Evidemment, une fois l’Euro arrivé, même le bureau de change n’avait plus de raison d’être. Depuis, le bâtiment attend, volets fermés, à côté d’un rond-point en plein milieu d’un genre de friche dont Dame Nature a repris le contrôle.
Pendant plus d’une décennie, il ne semblait avoir aucun avenir. Mais qui sait ? Maintenant que les actualités quotidiennes sur le drame des refugiés qui se déroule entre Lampedusa et Calais remettent la question des frontières au cœur du débat public, la mise en question des accords de Schengen et la revendication de contrôles plus stricts des frontières nationales sont redevenues à la mode. Il semble que les vents aient tourné depuis les années 1980 lorsque l’abolition des frontières a été célébrée comme un progrès de civilisation et une étape logique du processus d’intégration européenne.

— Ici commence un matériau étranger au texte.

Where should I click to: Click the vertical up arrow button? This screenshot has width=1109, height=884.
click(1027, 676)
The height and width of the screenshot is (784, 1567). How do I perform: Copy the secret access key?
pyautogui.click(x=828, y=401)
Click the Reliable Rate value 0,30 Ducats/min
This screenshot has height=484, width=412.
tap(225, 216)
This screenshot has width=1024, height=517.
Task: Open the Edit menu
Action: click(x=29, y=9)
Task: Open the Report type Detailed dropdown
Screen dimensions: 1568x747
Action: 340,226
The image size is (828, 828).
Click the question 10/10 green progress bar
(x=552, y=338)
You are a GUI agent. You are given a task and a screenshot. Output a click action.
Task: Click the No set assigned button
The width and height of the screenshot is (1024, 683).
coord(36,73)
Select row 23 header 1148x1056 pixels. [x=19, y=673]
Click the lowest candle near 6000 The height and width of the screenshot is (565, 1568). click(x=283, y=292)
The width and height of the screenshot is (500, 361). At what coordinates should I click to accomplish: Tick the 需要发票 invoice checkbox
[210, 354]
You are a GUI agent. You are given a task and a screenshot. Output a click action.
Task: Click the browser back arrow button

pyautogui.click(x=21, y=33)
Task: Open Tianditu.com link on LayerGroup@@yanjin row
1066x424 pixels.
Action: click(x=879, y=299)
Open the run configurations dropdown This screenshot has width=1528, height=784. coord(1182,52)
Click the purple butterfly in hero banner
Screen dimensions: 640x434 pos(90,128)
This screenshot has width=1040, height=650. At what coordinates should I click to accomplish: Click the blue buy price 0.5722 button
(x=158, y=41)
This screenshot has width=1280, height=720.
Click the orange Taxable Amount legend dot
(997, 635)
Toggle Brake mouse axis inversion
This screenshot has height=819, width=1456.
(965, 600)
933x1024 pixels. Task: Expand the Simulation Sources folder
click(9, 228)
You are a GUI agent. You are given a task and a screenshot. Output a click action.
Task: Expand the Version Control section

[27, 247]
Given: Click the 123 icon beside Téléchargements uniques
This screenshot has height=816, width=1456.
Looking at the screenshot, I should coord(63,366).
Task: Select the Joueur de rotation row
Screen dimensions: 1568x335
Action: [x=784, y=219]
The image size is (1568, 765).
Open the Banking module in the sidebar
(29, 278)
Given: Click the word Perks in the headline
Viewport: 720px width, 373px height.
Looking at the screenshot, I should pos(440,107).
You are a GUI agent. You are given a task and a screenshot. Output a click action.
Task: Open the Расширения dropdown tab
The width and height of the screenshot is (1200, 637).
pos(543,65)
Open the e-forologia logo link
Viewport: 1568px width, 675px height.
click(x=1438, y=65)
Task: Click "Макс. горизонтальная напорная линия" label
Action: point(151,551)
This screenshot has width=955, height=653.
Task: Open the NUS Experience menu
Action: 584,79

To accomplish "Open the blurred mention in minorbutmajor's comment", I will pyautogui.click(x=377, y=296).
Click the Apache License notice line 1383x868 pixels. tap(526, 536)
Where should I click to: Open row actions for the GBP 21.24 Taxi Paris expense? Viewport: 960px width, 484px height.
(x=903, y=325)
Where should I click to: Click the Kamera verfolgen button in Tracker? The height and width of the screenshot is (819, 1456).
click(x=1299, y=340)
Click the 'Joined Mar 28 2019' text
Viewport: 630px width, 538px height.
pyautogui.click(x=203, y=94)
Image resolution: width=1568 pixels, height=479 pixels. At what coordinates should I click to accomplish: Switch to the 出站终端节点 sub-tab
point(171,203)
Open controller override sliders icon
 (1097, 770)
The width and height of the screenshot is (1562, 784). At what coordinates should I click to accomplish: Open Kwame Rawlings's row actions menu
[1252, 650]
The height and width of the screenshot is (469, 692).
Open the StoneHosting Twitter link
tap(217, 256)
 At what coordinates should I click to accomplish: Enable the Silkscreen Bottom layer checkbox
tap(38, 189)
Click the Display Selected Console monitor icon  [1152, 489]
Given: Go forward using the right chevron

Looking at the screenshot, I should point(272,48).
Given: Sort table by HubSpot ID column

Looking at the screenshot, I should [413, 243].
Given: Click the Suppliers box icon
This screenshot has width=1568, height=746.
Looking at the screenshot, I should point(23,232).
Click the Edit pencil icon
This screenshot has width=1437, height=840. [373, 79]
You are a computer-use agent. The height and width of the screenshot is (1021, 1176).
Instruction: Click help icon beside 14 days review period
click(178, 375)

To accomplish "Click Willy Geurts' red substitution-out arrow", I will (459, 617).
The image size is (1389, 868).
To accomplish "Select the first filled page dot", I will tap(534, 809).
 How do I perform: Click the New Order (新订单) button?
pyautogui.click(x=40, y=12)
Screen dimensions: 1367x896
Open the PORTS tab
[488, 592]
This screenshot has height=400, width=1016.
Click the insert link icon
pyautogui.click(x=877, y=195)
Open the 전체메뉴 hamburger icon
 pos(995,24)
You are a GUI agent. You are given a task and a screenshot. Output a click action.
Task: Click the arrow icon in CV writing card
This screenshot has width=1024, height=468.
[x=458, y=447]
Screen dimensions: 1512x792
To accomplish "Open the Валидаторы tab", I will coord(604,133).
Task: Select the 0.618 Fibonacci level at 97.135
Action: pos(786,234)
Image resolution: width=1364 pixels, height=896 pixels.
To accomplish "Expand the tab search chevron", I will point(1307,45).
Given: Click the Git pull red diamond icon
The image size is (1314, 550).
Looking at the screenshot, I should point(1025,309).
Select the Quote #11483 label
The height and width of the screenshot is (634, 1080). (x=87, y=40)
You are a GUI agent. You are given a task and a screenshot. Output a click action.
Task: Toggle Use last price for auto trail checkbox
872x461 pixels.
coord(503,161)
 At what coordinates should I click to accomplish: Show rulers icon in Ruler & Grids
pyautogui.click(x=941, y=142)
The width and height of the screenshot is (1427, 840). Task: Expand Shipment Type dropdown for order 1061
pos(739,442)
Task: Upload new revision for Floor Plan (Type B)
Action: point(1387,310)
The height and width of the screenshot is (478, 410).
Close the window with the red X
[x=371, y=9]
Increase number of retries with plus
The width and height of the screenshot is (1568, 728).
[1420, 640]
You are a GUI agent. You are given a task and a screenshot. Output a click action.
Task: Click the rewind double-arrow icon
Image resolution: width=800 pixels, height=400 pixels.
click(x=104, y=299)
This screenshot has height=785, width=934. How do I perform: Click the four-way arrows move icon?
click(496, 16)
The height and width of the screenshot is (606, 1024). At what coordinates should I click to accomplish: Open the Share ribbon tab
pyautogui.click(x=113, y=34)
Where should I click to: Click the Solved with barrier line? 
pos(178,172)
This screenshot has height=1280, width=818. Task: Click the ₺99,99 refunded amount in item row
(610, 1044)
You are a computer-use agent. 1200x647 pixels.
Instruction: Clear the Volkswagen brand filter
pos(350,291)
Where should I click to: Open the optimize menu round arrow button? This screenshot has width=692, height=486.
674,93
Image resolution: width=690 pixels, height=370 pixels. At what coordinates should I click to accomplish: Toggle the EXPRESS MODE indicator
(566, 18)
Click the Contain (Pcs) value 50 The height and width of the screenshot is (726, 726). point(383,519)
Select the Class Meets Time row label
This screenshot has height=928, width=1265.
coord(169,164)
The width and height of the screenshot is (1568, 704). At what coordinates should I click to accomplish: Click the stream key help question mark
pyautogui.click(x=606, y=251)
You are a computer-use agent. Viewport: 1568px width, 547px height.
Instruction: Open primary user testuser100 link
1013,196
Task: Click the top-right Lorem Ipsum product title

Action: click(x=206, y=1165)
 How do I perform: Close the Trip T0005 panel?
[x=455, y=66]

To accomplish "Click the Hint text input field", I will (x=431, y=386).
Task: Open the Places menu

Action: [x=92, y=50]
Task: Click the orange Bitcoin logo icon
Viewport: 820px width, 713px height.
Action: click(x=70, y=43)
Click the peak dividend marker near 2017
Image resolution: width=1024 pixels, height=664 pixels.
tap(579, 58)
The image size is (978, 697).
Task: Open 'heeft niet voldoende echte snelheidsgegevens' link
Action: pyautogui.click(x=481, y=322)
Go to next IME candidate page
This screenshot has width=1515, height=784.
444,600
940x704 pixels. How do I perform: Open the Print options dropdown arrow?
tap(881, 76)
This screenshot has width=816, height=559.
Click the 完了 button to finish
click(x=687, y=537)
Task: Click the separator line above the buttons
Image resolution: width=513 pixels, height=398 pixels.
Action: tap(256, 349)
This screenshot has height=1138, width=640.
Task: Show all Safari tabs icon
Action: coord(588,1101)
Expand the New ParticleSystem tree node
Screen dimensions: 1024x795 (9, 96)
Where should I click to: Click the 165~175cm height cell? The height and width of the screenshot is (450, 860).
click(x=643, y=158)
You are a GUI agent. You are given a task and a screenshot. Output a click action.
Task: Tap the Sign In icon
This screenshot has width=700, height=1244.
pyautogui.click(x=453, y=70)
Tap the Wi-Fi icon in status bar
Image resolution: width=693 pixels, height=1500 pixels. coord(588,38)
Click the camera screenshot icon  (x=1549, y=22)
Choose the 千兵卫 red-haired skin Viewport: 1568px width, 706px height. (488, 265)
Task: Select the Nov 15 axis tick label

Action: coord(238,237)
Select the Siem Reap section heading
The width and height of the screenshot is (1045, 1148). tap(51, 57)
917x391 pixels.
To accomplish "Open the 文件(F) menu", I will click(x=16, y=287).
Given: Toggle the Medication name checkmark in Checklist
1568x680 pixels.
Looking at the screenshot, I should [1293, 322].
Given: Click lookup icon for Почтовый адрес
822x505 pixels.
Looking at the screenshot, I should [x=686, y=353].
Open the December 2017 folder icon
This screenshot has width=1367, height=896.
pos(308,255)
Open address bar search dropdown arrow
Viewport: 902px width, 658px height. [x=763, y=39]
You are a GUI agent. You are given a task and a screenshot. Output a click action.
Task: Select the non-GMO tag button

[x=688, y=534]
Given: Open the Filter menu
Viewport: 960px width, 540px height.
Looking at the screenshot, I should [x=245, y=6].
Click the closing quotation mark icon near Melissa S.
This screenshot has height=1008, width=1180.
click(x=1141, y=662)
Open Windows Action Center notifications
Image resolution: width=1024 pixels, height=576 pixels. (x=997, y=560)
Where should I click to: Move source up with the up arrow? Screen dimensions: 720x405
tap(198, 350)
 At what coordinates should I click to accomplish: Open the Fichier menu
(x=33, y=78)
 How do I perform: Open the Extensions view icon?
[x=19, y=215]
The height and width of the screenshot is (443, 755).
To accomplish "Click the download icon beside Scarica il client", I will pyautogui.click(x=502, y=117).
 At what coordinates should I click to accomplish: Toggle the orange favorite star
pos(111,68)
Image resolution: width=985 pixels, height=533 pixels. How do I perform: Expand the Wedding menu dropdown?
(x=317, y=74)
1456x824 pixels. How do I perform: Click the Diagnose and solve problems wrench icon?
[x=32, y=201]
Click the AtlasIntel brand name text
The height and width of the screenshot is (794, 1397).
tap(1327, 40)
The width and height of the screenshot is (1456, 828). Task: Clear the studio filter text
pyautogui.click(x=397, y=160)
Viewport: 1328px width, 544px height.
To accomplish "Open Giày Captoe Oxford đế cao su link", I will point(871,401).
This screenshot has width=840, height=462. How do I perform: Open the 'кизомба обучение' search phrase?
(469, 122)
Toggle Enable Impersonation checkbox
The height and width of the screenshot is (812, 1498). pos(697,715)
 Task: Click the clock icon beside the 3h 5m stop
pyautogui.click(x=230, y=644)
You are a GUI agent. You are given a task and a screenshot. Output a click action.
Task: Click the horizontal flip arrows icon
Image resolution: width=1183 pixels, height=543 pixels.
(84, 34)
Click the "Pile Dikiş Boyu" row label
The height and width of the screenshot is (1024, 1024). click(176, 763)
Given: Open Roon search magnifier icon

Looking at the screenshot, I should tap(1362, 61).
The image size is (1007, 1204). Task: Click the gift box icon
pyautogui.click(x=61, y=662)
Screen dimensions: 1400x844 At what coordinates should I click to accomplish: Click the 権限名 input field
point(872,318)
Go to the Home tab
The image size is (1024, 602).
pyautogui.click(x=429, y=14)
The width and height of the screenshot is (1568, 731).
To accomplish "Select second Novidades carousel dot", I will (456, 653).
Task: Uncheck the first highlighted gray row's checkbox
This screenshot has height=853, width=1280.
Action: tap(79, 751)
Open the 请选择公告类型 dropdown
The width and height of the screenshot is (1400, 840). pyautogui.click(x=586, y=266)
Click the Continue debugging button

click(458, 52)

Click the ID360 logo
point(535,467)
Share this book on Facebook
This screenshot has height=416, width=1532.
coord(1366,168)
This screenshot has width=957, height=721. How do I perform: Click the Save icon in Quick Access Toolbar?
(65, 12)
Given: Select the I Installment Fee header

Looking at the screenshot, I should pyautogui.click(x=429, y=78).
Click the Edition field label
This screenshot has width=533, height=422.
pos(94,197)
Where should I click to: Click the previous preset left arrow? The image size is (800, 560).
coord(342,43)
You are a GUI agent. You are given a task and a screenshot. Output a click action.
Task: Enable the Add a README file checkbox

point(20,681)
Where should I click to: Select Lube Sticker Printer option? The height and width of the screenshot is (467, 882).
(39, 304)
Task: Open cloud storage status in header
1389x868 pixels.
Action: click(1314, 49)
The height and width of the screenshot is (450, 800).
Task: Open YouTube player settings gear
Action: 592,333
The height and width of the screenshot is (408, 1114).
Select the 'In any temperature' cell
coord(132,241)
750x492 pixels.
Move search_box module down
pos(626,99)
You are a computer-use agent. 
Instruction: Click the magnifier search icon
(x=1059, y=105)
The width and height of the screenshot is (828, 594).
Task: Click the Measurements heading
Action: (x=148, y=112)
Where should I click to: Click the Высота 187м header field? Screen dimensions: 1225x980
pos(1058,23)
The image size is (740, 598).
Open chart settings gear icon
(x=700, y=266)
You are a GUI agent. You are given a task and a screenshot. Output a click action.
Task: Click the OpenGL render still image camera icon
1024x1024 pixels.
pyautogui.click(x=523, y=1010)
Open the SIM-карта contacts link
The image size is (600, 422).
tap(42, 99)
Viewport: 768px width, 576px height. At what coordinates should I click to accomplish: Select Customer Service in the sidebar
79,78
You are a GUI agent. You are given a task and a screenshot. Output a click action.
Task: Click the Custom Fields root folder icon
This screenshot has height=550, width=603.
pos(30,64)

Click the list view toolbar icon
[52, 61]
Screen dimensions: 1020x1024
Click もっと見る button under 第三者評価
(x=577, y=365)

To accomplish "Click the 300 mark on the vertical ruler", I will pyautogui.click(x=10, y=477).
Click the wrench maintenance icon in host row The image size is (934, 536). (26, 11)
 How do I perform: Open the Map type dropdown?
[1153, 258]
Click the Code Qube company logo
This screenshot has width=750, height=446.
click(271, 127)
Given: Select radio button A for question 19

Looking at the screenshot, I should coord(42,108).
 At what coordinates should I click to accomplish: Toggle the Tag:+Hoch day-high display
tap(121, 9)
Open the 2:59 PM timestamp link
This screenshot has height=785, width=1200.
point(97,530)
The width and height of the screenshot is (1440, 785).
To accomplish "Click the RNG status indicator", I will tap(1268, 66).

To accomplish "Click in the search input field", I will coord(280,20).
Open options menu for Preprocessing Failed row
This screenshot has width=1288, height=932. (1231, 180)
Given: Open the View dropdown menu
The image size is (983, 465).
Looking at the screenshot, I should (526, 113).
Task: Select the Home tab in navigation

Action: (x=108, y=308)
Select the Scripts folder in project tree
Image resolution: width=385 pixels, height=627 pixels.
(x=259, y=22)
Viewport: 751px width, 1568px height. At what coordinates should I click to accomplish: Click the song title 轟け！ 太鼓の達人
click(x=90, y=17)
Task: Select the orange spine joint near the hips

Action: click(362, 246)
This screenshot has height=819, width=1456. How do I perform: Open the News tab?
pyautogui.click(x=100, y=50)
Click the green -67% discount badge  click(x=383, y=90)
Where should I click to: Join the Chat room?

Ce n’est guère surprenant. Le contrôle des frontières territoriales est une composante essentielle de la légitimité de l’Etat-nation classique. Perdre ce contrôle – même volontairement – inflige par définition une plaie à la souveraineté nationale, un genre de douleur fantôme que les marchands de peur de toutes les couleurs peuvent réactiver à tout moment. Il est assez probable que dans les circonstances actuelles, la mise en cause publique de Schengen deviendra (à moins qu’elle ne le soit déjà) une figure rhétorique imposée dans les campagnes électorales de bien des Etats-membres.
Pour le moment, il paraît invraisemblable que du vivant de mon permis de conduire, des contrôles systématiques soient réintroduites le long de la frontière franco-allemande du Rhin. Ceci dit, on ne saurait l’exclure. Si Schengen devait être démantelé, pourquoi Roppenheim serait-il différent de Calais ?
Ce serait une vision cauchemardesque pour beaucoup, surtout pour les nombreux voyageurs qui traversent le Rhin régulièrement. S’ils ont récemment commencé à ralentir à nouveau en approchant la frontière, ce n’est pas (encore) pour montrer leur passeport, mais plutôt pour sortir leur cartes de crédit dans le tout nouveau village de magasins d’usines de grandes marques qui vient de sortir de terre à quelques pas du poste de douane abandonné. Autant profiter du marché unique européen tant qu’il existe encore.